Os contratos futuros do Brent fecharam em alta de US$ 3,87 por barril, ou 4,59%, cotados a US$ 88,10 o barril. O West Texas Intermediate (WTI) registrou alta de US$ 3,54, ou 4,48%, terminando em US$ 82,49 por barril.

Ambos os índices acumularam elevação de aproximadamente 16% nesta semana, com o Brent a caminho do terceiro ganho semanal consecutivo e o WTI buscando o segundo fechamento semanal positivo.

Na sexta-feira, os ataques se intensificaram: os Estados Unidos atingiram pontes e um aeroporto no Irã, enquanto Teerã respondeu com ataques a uma usina de energia e a uma instalação de dessalinização em Kuweit. O governo iraniano também declarou ter realizado novos ataques contra instalações americanas no Oriente Médio, incluindo a primeira ofensiva direta na Síria, após a sexta noite seguida de ataques americanos a locais militares iranianos.

Analistas do mercado atribuem a alta dos preços à incerteza gerada pela escalada. Segundo Andrew Lipow, presidente da Lipow Oil Associates, a reação dos preços reflete justamente a intensificação das hostilidades e as represálias iranianas contra infraestruturas regionais. Ele acrescentou que, caso navios-tanque sofram danos e armadores evitem o Golfo Pérsico, os preços devem continuar subindo.

A ruptura da trégua entre os dois países reduziu os fluxos de petróleo que passam pelo Estreito de Ormuz. O Irã, por sua vez, teria pressionado o movimento houthi a fechar a rota do Mar Vermelho caso os Estados Unidos atacassem infraestruturas energéticas iranianas.

Analistas do Commerzbank observaram que o tráfego pelo Mar Vermelho cresceu significativamente desde o início da guerra, em razão do redirecionamento das exportações sauditas para evitar o Estreito de Ormuz. Tamas Varga, da PVM Oil Associates, ressaltou que grande parte das exportações da Arábia Saudita foi desviada para o porto de Yanbu, por meio do oleoduto Leste-Oeste, e que qualquer incidente nessa rota constitui uma ameaça real às exportações.

Imagem: REUTERS/Alexander Manzyuk

A Arábia Saudita desviou mais de 70% de suas exportações diárias para o porto de Yanbu desde o começo do conflito. Os embarques a partir de Yanbu chegaram a uma média de 4 milhões de barris por dia nas últimas semanas, ante cerca de 973 mil barris diários no mesmo período do ano passado.

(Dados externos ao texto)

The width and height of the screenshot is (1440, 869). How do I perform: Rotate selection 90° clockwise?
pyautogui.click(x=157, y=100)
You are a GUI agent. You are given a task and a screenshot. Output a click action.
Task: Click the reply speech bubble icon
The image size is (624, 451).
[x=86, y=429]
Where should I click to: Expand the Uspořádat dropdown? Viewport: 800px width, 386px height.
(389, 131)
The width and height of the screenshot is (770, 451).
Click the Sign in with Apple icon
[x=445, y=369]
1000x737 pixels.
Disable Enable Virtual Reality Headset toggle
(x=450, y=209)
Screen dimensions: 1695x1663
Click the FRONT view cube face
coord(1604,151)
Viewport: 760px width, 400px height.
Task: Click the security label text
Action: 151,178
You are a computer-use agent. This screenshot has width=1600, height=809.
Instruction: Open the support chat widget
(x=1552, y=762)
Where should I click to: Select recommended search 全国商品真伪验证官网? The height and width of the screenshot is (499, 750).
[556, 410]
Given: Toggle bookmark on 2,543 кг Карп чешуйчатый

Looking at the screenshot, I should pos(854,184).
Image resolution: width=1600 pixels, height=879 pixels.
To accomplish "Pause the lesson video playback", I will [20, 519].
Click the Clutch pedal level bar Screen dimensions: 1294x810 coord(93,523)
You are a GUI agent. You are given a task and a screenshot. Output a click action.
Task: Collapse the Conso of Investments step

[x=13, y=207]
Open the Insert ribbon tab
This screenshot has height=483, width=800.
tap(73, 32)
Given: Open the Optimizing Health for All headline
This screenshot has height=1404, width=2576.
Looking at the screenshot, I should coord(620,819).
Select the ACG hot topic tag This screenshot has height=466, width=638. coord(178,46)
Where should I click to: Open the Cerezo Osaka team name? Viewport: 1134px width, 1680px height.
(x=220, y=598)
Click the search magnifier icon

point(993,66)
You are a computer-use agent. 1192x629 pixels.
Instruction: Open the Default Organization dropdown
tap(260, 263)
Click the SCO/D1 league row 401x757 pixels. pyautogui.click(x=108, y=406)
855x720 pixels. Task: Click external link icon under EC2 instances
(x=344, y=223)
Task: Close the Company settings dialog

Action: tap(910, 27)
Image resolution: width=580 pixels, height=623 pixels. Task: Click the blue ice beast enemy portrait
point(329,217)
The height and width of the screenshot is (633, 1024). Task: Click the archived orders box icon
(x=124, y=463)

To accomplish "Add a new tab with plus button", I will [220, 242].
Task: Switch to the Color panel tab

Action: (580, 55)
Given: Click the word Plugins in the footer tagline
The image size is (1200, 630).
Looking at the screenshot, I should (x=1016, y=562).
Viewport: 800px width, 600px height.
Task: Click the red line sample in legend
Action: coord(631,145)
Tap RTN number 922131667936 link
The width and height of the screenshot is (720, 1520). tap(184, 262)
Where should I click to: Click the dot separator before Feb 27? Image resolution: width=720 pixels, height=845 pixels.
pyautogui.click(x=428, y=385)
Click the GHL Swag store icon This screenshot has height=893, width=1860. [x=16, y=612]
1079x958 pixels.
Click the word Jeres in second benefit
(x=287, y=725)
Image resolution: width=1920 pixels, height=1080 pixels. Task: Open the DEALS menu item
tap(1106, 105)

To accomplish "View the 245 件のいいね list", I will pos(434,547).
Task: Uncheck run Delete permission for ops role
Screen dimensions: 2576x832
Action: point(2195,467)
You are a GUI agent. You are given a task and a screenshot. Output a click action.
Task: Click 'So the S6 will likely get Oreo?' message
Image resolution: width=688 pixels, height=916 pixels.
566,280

O Ministério da Defesa do Catar informou que suas forças armadas frustraram um ataque com mísseis do Irã na madrugada de sexta-feira, e o Ministério do Interior registrou que uma criança ficou ferida por estilhaços durante as operações de interceptação.

Em outra frente, as forças armadas da Ucrânia comunicaram ter atingido uma refinaria de petróleo russa na região de Yaroslavl na quinta-feira.